Party determined to capture Eastern Cape, starting with city, De Lille says
THE DA has its eyes set on governing the Eastern Cape, starting with Nelson Mandela Bay which the party strongly believes it will take over after the 2016 local government elections.
This is according to Cape Town mayor and senior DA leader Patricia de Lille, who visited the Bay’s northern areas and Uitenhage’s western suburbs on Saturday.
Instead of using her visit to campaign in ANC strongholds in the Bay, De Lille rather addressed DA members and supporters, asking them to convince more people to vote for the party in the upcoming national elections and the 2016 local government elections.
She spoke at a packed Chatty community hall in Port Elizabeth and at the Rosedale indoor sports centre, in Uitenhage, where she received a warm welcome accompanied by singing and dancing.
Laying into the ANC, De Lille accused the ruling party of “destroying this beautiful province of the Eastern Cape” and looting the public purse.
At the Chatty community hall, she said: “In the Eastern Cape they are not stealing, they’re looting. The school and health systems are not working and people don’t have jobs.
“People go to Cape Town from the Eastern Cape to give birth because of our good healthcare system and to put their children in schools there.
“Yes, everyone is free to live anywhere in the country, but it’s not fair how the money gets stolen.
“The only hope for the Eastern Cape is the DA.
“We are itching to take over this beautiful province.”
During the 2011 local government elections the DA received 82% of the votes in the northern areas. It wants to push that figure up to 90% by snatching the majority in one of the metro’s biggest wards, Ward 41.
Ward 41 comprises Booysen Park, Chatty Extension and Joe Slovo.
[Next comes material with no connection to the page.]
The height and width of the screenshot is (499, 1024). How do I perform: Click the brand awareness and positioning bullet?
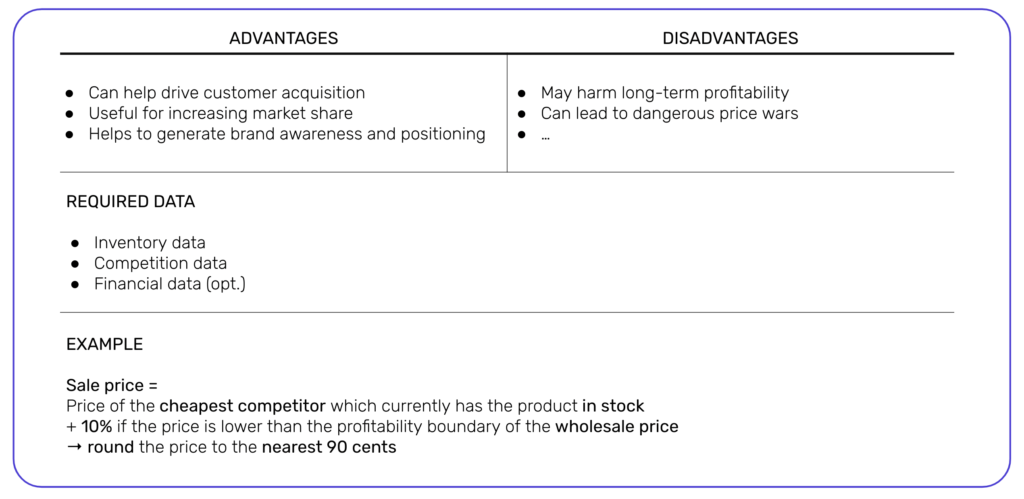coord(287,135)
De Lille spoke at length about drugs and gang violence in the northern areas, which she said was also a major challenge in Cape Town.
She said the DA had established a special unit to deal with drugs and gang violence in Cape Town and she urged DA members in the Bay to do the same.
“We’ve got the ‘Ceasefire’ programme and we recruit people who used to be gangsters to work on the ground and interact with the people.
“We’ve kept the peace for 120 days. I’m keeping my fingers crossed that there will not be another shooting. It was so bad that the children couldn’t even go to school. So it’s one success story.
We also recruited school resource officers where people work at the schools so they pick up the child has a drug problem.”
She urged the communities to take it upon themselves to address the gangs and drugs problem by starting up a 24-hour phone line drug users could call if they needed help, a similar initiative to one in Cape Town.
“Today, parents are afraid of our own children. What has happened? I want to make a passionate plea to say we must do something for our children.”
She reiterated the same message in Uitenhage, where she was joined by MP Annette Lovemore, DA Eastern Cape leader Athol Trollip and provincial chairman Edmund van Vuuren.
De Lille said she had hoped to visit the homes of residents in the area because “Uitenhage was at the forefront of the struggle”.
“I promise I will be back soon and I want to go into the houses of people and speak to them.”